Everything else worked great
Did notice that we lost our cutting board from the ouside stove 
From the weekend before the door can open on the way home O'Well
Now its time to put it away for winter









Don


----------



## Ghosty (Jan 17, 2005)

Do you mean that someone stole it ???

Weather here is still hot but think that we will have to give it a rest until January ... with Thanksgiving and Christmas coming up and the unit wants to send me to Japan and Korea for 2 1/2 weeks starting the Sunday right after Thanksgiving I think that I just ran out of time...

By the way -- if anyone has any great ideas on adding a "surge" pump to that little motor so I don't have to listen to it run all the time please PM me your ideas or the url to go to ... my kids must have got up 20 times last night (ok 3) to drain their kidneys and each time the motor kicked in I was having flash backs of jack hammers chasing me..!!!


----------



## ee4308 (Aug 23, 2005)

Don,

Glad your last trip for the year was a good one. sunny Spring will be be here before we know it and it will be time to go again.


----------



## camping479 (Aug 27, 2003)

Glad your last trip for the year went well.

Mike


----------



## PDX_Doug (Nov 16, 2004)

Ghosty, you have that dream too?
I thought it was just me!









Happy Trails,
Doug


----------



## NDJollyMon (Aug 22, 2003)

Don...I lost mine too. (Football Tailgating incident!)

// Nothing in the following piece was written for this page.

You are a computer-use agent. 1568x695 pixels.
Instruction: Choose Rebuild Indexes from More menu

PS...Fall is over here. Winter Storm coming to dump 6 inches of snow, and near blizzard conditions.


----------



## wolfwood (Sep 19, 2005)

NDJollyMon said:


> Winter Storm coming to dump 6 inches of snow, and near blizzard conditions.
> 
> 
> 
> ...


Yikes! Keep it up there, will ya'. Canadian hospitality is awesome but - no - really - you can keep it! I'm just not ready for that stuff yet!


----------



## Moosegut (Sep 24, 2005)

Ghosty said:


> Do you mean that someone stole it ???
> 
> Weather here is still hot but think that we will have to give it a rest until January ... with Thanksgiving and Christmas coming up and the unit wants to send me to Japan and Korea for 2 1/2 weeks starting the Sunday right after Thanksgiving I think that I just ran out of time...
> 
> ...


If you PM Ghosty, please post it here also. I want to make that mod too. With the pump right under the bunk, every time someone uses the bathroom in the middle of the night it's like a freight train rumbling through on that bunk.

Thanks,
Scott


----------



## CamperAndy (Aug 26, 2004)

Here is the installation on my trailer. They can be had in several sizes but I thought I would go for the big one and get a 5 gallon tank. Runs for about 35 - 40 seconds once charged and when the pump comes on it is a lot less noisy.

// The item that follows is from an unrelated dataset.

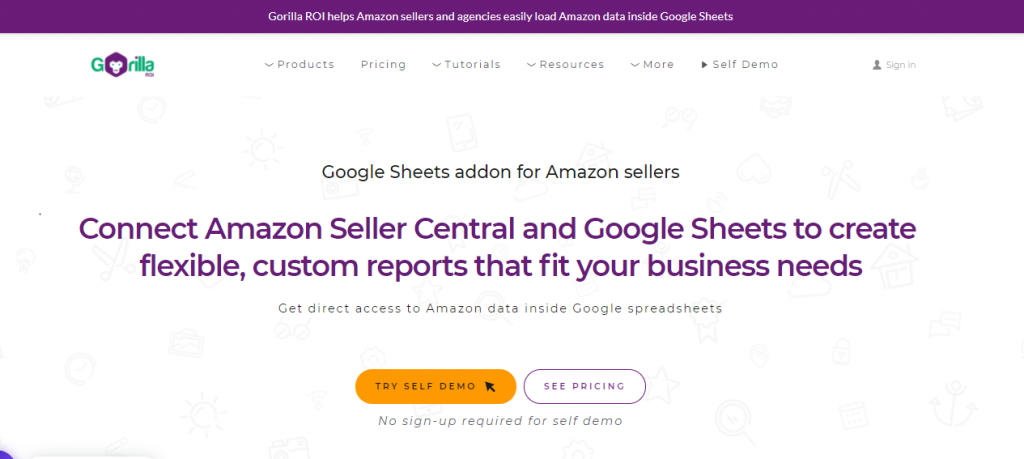Open the Tutorials menu label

Set the air pressure in the bladder to about 25 to 30 psi.


----------



## Moosegut (Sep 24, 2005)

CamperAndy said:


> Here is the installation on my trailer. They can be had in several sizes but I thought I would go for the big one and get a 5 gallon tank. Runs for about 35 - 40 seconds once charged and when the pump comes on it is a lot less noisy.
> 
> Set the air pressure in the bladder to about 25 to 30 psi.
> 
> ...


Andy,

Does the pump have to run for an inordinate amount of time to recharge the tank? And, how do you drain it for winterization?

Scott


----------



## Thor (Apr 7, 2004)

I did the same and surrounded the area with sm board. Works extremely well. Nice and quite. Great while you are on the road as well.

Winterizing is a breeze. Just allow the surge tank to fill with the antifreeze, turn off the pump and open all faucets until you see pink. I kept mine open until the system had no pressure.

PICs are in the gallery. Hose, tank and pex fittings can be purchased at any hardware store.

Thor


----------



## HootBob (Apr 26, 2004)

I would love to do something like that
But my pump is under ther Fridge and not that much room there for a tank.

Don


----------



## Crawfish (Sep 14, 2005)

Don,
Nice to hear you had a good last trip of the year. Me and DW are going to try to make one maybe two more trips this year.

"*Let's Go Camping*"

Crawfish


----------



## huntr70 (Jul 8, 2005)

I'm thinking that will be a good next mod....our pump is in a little compartment next to the queen walkaround.

I guess I could always mount a tank in the under bed storage and just run the lines into the compartment.......

Steve


----------